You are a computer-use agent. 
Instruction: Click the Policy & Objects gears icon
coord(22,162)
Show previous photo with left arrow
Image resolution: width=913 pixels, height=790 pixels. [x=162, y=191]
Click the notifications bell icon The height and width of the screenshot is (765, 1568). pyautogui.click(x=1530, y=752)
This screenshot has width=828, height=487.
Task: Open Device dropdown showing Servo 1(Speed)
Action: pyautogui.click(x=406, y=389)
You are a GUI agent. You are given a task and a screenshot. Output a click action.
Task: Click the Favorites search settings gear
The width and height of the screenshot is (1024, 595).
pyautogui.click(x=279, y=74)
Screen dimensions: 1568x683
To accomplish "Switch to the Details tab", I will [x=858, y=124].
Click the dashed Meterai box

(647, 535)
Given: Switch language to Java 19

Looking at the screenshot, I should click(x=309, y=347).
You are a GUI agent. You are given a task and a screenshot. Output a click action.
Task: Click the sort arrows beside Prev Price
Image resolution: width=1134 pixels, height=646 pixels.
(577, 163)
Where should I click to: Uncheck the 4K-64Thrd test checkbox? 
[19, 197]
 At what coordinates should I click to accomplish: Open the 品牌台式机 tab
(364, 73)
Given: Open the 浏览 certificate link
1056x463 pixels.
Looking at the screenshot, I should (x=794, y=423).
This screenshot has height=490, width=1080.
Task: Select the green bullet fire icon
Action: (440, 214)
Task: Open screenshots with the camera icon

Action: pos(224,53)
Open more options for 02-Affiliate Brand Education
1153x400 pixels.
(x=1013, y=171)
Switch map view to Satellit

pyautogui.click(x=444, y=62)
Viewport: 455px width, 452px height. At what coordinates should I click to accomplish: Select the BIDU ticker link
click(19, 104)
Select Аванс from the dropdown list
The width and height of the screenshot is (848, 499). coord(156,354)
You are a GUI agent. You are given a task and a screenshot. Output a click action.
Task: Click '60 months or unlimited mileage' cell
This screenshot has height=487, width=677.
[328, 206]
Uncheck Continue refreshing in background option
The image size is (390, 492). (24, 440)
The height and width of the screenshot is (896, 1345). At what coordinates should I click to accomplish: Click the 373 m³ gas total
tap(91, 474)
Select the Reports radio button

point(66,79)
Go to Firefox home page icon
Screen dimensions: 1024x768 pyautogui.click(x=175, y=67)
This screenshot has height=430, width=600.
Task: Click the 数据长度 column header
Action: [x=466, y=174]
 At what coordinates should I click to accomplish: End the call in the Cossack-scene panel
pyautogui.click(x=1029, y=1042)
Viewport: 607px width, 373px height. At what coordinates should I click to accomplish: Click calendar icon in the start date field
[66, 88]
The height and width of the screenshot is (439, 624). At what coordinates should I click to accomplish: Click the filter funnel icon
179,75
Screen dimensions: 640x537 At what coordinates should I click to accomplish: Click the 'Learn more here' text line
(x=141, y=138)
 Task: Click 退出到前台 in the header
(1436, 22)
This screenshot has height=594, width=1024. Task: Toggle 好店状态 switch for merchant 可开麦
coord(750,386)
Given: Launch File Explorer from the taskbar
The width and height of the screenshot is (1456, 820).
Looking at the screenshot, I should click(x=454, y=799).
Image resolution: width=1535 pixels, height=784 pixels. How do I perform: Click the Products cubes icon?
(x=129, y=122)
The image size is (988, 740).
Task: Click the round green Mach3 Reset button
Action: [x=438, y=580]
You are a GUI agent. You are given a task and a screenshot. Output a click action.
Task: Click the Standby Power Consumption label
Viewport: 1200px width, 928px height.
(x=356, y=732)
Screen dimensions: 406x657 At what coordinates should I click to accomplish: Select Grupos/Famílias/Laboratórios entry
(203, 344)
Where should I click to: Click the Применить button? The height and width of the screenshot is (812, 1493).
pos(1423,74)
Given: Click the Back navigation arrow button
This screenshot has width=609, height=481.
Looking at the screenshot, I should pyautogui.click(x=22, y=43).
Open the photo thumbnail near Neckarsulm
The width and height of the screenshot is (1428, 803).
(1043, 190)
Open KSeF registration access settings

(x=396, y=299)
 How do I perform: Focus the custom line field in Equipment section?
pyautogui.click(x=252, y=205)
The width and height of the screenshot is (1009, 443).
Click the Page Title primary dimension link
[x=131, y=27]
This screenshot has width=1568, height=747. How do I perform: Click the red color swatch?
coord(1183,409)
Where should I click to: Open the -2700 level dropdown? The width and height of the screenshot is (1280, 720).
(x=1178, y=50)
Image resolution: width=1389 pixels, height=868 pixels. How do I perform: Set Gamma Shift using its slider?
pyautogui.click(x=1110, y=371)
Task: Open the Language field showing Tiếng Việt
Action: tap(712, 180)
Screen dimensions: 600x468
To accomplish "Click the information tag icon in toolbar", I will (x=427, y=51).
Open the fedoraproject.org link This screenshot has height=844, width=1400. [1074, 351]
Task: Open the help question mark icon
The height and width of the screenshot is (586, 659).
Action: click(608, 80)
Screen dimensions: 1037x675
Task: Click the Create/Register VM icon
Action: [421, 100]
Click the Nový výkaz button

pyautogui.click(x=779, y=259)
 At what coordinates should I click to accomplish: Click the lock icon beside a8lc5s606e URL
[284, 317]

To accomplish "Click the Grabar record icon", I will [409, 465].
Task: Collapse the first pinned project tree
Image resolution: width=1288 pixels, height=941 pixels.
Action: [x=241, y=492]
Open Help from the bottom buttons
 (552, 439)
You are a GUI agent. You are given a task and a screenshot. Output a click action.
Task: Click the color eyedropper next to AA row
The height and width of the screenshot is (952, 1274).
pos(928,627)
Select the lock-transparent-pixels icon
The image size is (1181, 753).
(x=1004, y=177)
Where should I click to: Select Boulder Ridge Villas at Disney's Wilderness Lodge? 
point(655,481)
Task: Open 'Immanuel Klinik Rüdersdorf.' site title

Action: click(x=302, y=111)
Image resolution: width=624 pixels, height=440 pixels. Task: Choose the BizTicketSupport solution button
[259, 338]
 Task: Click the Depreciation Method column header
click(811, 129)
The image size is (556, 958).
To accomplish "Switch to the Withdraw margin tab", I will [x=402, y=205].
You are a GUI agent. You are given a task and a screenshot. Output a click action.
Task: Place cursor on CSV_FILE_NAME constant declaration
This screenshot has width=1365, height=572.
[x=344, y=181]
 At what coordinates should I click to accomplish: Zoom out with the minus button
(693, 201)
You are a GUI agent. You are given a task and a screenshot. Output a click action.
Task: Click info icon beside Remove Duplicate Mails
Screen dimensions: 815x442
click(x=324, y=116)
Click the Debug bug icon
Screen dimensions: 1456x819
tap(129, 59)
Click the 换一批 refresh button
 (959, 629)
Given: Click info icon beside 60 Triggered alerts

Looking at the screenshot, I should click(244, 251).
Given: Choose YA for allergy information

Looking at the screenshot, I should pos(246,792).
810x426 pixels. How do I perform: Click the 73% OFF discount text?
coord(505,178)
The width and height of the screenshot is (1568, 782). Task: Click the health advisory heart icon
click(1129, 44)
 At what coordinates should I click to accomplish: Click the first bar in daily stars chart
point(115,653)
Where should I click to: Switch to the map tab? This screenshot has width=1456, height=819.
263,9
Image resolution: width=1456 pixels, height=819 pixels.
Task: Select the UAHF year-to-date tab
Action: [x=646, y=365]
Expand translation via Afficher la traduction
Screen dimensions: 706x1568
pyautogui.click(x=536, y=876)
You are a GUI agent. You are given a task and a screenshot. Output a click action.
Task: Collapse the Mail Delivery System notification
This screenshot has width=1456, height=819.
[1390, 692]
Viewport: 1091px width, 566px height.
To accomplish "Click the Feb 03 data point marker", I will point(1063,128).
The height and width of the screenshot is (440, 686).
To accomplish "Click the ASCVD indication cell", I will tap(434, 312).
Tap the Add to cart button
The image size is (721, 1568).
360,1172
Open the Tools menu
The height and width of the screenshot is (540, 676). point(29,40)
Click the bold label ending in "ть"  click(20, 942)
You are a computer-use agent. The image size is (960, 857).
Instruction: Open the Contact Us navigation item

________________

Task instructions: Beginning at the first line of the data and going on through the line that contains "Image resolution: width=913", can you write out every line again, with every number in the answers (the coordinates and the width and height values) scaled by 1.2 and rounded to whole numbers, halves up?

Expected output:
You are a computer-use agent. 
Instruction: Click the Policy & Objects gears icon
coord(26,194)
Show previous photo with left arrow
Image resolution: width=1096 pixels, height=948 pixels. [x=194, y=229]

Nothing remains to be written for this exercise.